Comedian Had Suffered From Disease for Years

L O S A N G E L E S, March 27 — Actor Dudley Moore, an unlikely Hollywood heartthrob in 10 and Arthur as a cuddly pipsqueak whose charm melted female hearts, died today at his home in New Jersey, a spokeswoman said. He was 66. Moore died at 11 a.m. ET, said publicist Michelle Bega in Los Angeles. He died of pneumona as a complication of progressive supranuclear palsy, she said. There was more than a touch of autobiography in 10, in which Moore played a musician determined to marry a perfect woman, but the happy ending eluded him in real life. Four marriages ended in divorce.

He confessed to being driven by feelings of inferiority about his working-class origins in Dagenham, east London, and because of his height of 5 feet, 2 ½ inches. In later life he also spoke of the pain of being rejected by his mother because he was born with a deformed left foot.

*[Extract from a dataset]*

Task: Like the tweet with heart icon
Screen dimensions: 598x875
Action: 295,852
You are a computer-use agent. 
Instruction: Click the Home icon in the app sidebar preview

Comedians, he said in an interview with Newsday in 1980, are often driven by such feelings. "I certainly did feel inferior. Because of class. Because of strength. Because of height. ... I guess if I'd been able to hit somebody in the nose, I wouldn't have been a comic."

-- Anonymous, March 27, 2002

Answers

I'm sorry to read this: I liked Dudley Moore. Sixty-six is awfully young.

-- Anonymous, March 27, 2002

I'll miss him, too.

At least we have his movies.

-- Anonymous, March 27, 2002


Dudley Moore and Peter Cooke had a long-running show on British TV in the sixties and seventies, I think, hysterically funny. One of the skits concerned two snotty music critics analyzing an American blues number. The title of the song: Momma's Got a Brand New Bag." Well, the two of them starting talking about "bag" as handbag, discussing the subject in sage and lofty detail. Various bits of the song were played and the slang completely wrongly interpreted in the most serious manner. Pity they didn't have Depends when I first heard it! The piece would be very un-PC these days, but wasn't meant to be. It was meant as a slap at snotty music critics. Maybe the material can be found on a British website somewhere.

Damn shame that entertainers such as--well, I won't go there.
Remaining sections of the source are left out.